Information START

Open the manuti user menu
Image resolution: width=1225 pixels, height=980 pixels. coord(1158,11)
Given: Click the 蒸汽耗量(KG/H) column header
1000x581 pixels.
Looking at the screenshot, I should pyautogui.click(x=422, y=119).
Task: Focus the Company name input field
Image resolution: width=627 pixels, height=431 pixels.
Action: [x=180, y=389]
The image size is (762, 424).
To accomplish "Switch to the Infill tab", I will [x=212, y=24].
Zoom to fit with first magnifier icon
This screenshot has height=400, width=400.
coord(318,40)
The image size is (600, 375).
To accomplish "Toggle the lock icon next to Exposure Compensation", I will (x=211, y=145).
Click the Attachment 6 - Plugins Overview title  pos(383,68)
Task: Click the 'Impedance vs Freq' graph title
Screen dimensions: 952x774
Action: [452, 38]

Information END

Write out each entry again, word for word.

Open the manuti user menu
Image resolution: width=1225 pixels, height=980 pixels. coord(1158,11)
Given: Click the 蒸汽耗量(KG/H) column header
1000x581 pixels.
Looking at the screenshot, I should pyautogui.click(x=422, y=119).
Task: Focus the Company name input field
Image resolution: width=627 pixels, height=431 pixels.
Action: [x=180, y=389]
The image size is (762, 424).
To accomplish "Switch to the Infill tab", I will [x=212, y=24].
Zoom to fit with first magnifier icon
This screenshot has height=400, width=400.
coord(318,40)
The image size is (600, 375).
To accomplish "Toggle the lock icon next to Exposure Compensation", I will (x=211, y=145).
Click the Attachment 6 - Plugins Overview title  pos(383,68)
Task: Click the 'Impedance vs Freq' graph title
Screen dimensions: 952x774
Action: [452, 38]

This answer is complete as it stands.